## [THE EXERCISE]
Pull out each line of the material below that contains the string "agent". Uppercase and lowercase letters must match.

## [DATA SHOWN]

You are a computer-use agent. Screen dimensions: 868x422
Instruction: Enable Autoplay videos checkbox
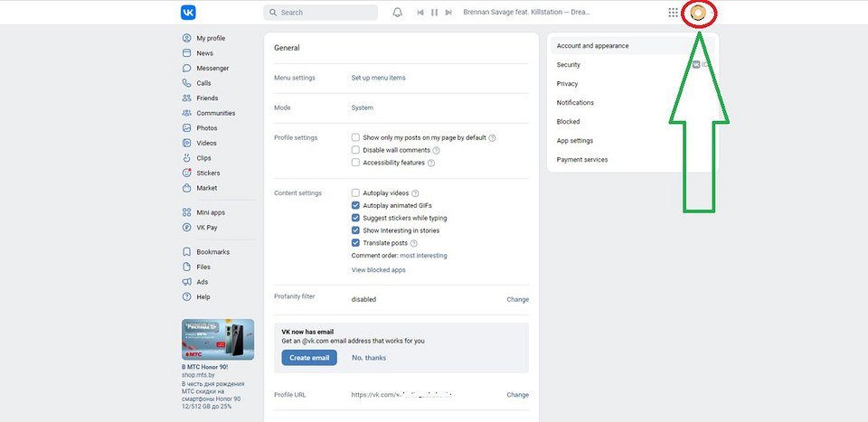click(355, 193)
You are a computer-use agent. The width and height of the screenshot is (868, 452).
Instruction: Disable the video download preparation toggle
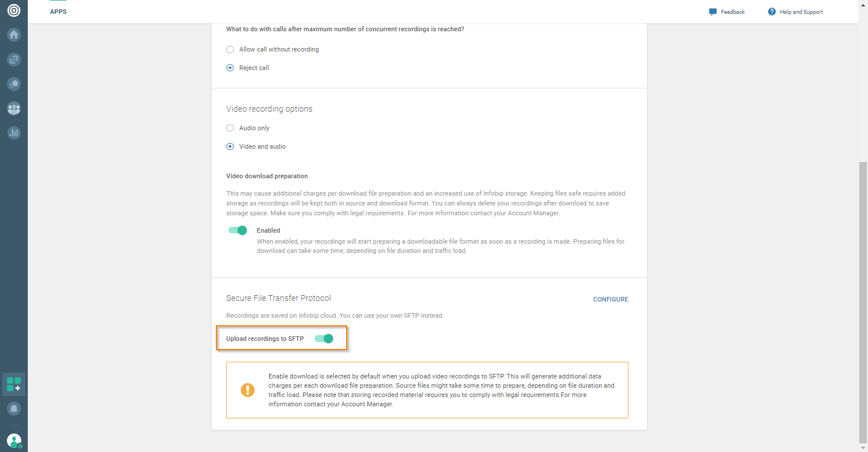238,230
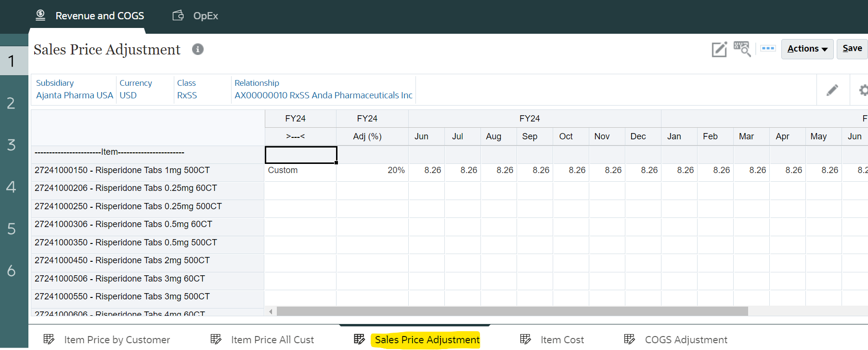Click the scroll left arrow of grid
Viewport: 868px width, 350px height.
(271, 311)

---

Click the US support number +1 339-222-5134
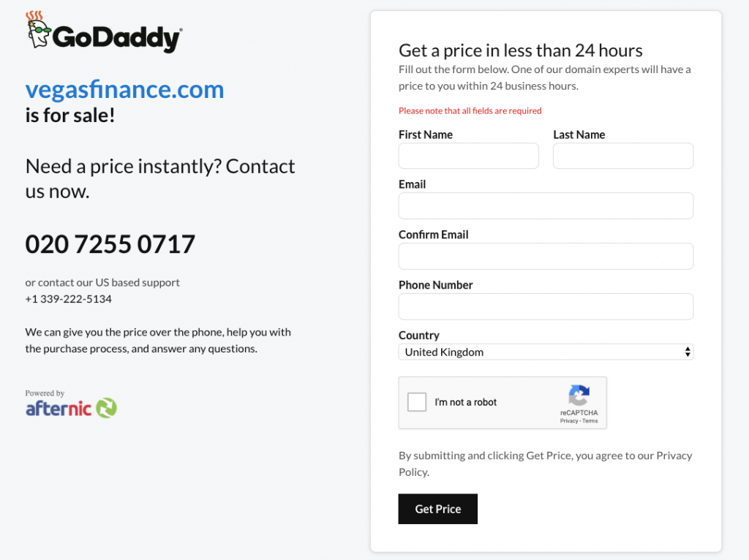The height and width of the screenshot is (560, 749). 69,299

## [THE RESULT]
You are a computer-use agent. Screen dimensions: 868x422
You are a computer-use agent. The width and height of the screenshot is (868, 452).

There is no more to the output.